Myeloid-derived cells and mesenchymal stromal cells can also support CLL cell survival as components of the TME. Recent reports suggest that CLL cytoprotective nurse-like cells may have an M2 polarization and be similar to the immunosuppressive myeloid-derived suppressor cells found in some solid tumors [Gianonni et al. Haematologica 2014, 99(6)]. To model these TME components, mouse bone marrow cells were differentiated into macrophages with murine MCSF and IL-4 (M2–polarized). CXCL12-induced pAKT in these M2 cells, which express CXCR4, was more potently inhibited by duvelisib and the PI3K-γ-selective inhibitor than the PI3K-δ-selective inhibitor. Finally, co-cultures of M2 macrophages with CLL cells led to extended CLL cell survival. These data show that CXCL12 mediated-M2 activation is dependent upon PI3K-γ and that M2-cells can act to support CLL cell survival.

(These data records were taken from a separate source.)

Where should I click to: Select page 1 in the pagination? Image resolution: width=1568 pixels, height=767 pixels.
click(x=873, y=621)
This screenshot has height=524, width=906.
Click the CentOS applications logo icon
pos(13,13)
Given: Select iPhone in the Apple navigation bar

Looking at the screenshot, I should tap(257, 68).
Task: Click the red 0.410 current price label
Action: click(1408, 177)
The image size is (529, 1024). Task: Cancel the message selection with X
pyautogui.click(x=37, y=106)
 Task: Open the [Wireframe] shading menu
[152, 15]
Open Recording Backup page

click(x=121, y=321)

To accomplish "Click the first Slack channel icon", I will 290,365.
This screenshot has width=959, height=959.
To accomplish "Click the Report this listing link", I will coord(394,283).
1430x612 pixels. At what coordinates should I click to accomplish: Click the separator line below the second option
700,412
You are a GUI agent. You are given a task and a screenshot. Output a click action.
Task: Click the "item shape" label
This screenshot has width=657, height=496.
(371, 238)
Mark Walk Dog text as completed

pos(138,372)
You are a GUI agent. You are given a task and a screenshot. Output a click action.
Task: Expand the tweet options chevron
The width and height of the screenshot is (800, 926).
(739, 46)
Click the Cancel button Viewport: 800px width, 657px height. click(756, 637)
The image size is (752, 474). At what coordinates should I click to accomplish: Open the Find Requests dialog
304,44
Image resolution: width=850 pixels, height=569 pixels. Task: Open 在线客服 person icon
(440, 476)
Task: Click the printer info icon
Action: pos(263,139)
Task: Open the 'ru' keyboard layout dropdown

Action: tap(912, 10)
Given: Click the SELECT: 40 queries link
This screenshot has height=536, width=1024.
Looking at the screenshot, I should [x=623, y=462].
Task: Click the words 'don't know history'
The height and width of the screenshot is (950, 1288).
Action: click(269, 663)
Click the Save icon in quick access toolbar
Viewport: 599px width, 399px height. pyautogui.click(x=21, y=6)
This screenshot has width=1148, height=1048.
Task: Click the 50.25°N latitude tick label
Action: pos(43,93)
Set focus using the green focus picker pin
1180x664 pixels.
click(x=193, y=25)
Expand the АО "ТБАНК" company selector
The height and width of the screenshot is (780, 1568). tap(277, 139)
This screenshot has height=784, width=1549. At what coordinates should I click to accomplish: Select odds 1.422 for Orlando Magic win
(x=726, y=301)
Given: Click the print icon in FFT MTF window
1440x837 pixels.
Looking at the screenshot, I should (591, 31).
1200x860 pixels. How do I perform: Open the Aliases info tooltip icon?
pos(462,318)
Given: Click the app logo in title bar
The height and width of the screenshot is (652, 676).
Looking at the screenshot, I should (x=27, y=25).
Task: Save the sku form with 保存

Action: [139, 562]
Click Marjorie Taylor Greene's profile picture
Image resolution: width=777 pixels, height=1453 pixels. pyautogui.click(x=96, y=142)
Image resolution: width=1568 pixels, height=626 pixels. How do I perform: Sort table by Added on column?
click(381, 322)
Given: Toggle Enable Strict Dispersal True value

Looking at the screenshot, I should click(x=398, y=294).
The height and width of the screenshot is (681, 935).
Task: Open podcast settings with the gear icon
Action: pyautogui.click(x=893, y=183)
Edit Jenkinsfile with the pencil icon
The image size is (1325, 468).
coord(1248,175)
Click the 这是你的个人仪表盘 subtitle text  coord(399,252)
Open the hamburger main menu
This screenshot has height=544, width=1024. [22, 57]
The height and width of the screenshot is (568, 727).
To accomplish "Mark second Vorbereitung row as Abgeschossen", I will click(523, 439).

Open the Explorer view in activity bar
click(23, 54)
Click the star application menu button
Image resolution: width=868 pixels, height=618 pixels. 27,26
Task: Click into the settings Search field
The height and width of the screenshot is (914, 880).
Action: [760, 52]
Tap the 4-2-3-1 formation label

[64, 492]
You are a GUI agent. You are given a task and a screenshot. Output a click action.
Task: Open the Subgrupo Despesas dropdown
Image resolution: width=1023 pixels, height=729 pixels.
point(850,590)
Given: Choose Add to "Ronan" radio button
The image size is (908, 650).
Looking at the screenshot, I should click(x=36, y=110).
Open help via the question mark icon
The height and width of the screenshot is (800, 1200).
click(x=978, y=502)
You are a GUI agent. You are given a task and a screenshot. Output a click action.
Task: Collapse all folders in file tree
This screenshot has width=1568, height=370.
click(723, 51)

Conclusions: T cells and myeloid cells provide a survival and proliferative advantage to malignant CLL cells within the TME. The role of PI3K-γ in the migration and activation of these cells supports the potential for therapeutic benefit from inhibition of PI3K-γ. By inhibiting both the PI3K-δ and PI3K-γ isoforms, duvelisib is uniquely positioned to inhibit key signals important in the pathogenesis of B-cell malignancies.